Passage to read>
(begin)
Advisory opinion supports offender notification law
MASSACHUSETTS–The state’s high court has given the legislature the constitutional nod on a proposed law designed to warn communities about released sex offenders who move into their neighborhoods.
In a mid-July advisory opinion, the Supreme Court of Massachusetts found that the legislation modeled on New Jersey’s “Megan’s Law” does not violate the state and U.S. constitutional guarantees of due process and equal protection and prohibitions against double punishment.
Nearly every state has enacted laws requiring sex offenders to register their presence with local authorities, and a handful have enacted laws requiring that communities be notified, as well. New Jersey passed its law in 1994 after the death of 7-year-old Megan Kanka, who was kidnapped, raped and killed by a released sex offender.
The Massachusetts legislature in late May asked the Supreme Court to examine whether the proposed notification requirement would violate the offenders’ rights to due process and equal protection under the law or violate constitutional prohibitions against ex post facto application of punishment and double jeopardy.
(end)
Source excerpt>
(begin)
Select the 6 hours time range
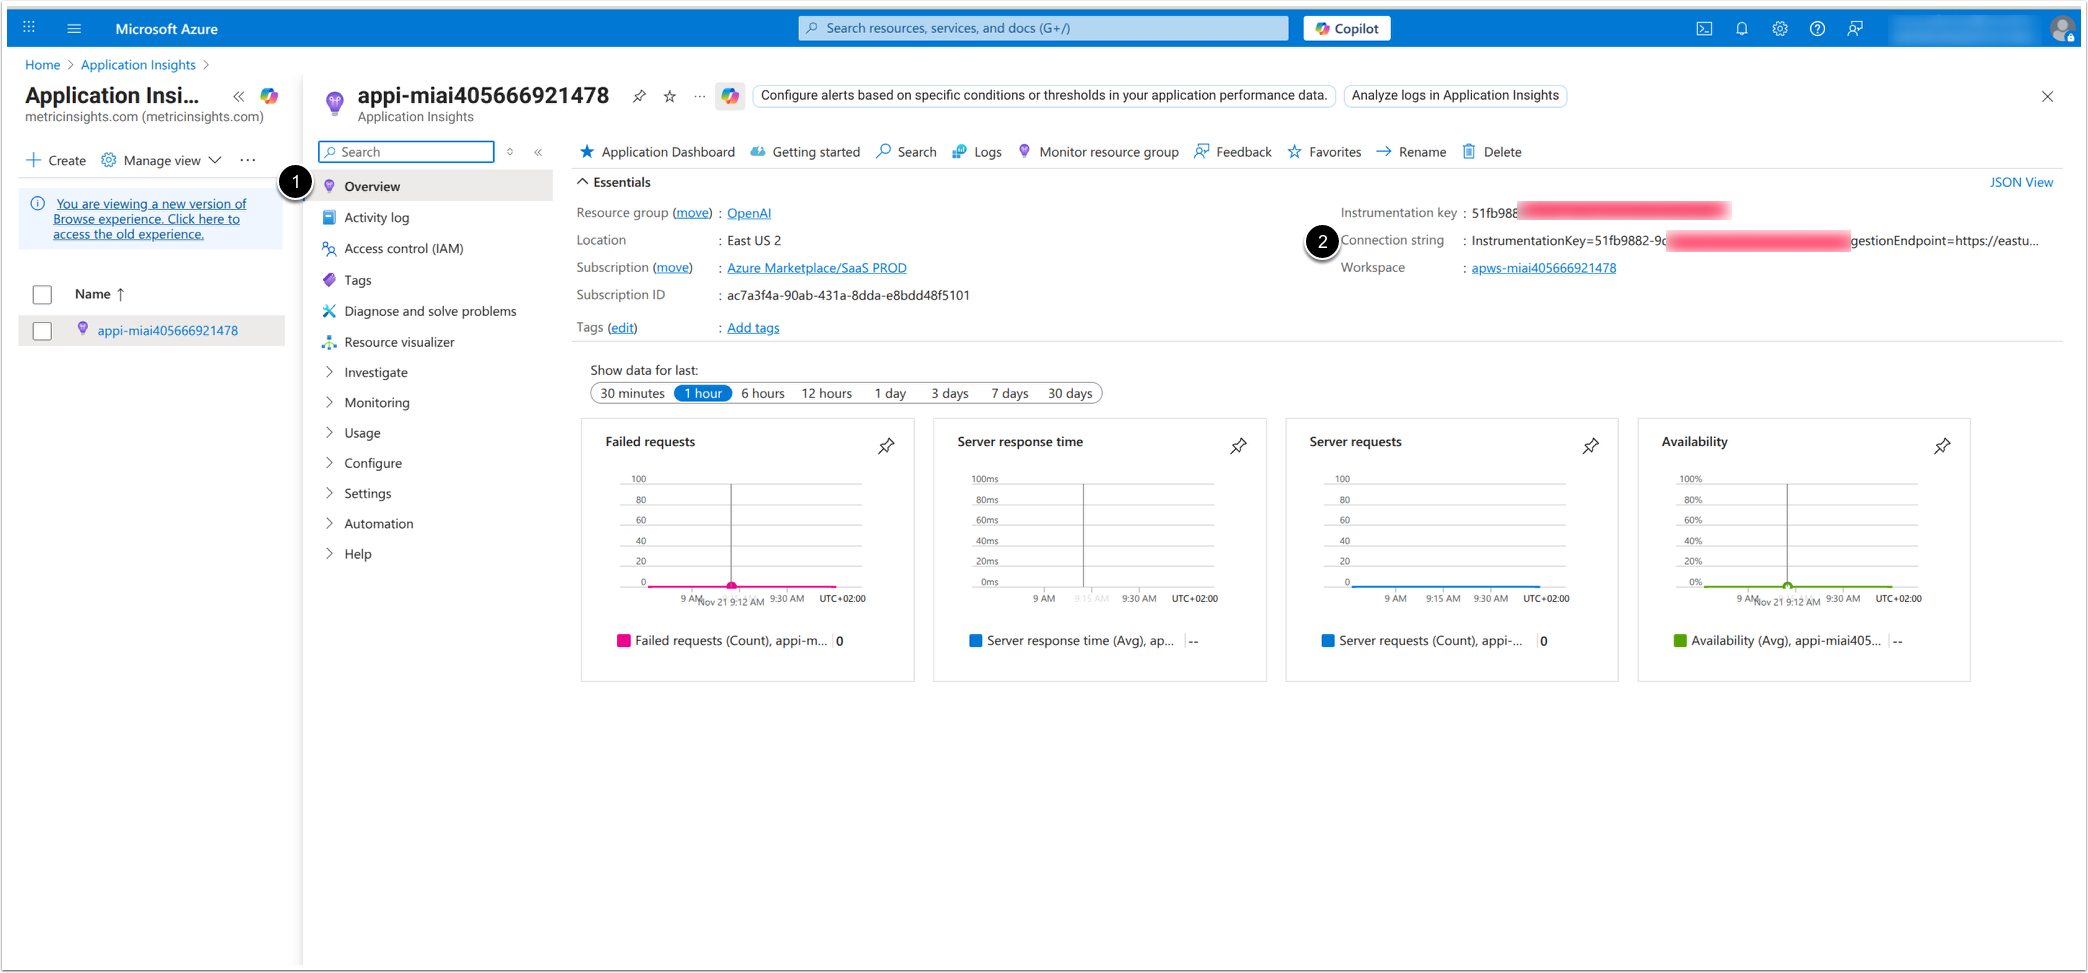Screen dimensions: 2088x973 (762, 394)
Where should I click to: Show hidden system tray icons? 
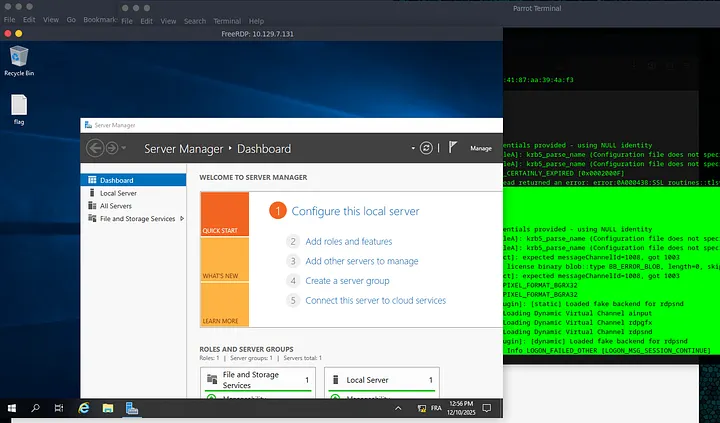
(end)
Request>
Repeat word for word everything in the article about the Massachusetts offender notification law above, from "In a mid-July" down to "against double punishment.".

Output>
In a mid-July advisory opinion, the Supreme Court of Massachusetts found that the legislation modeled on New Jersey’s “Megan’s Law” does not violate the state and U.S. constitutional guarantees of due process and equal protection and prohibitions against double punishment.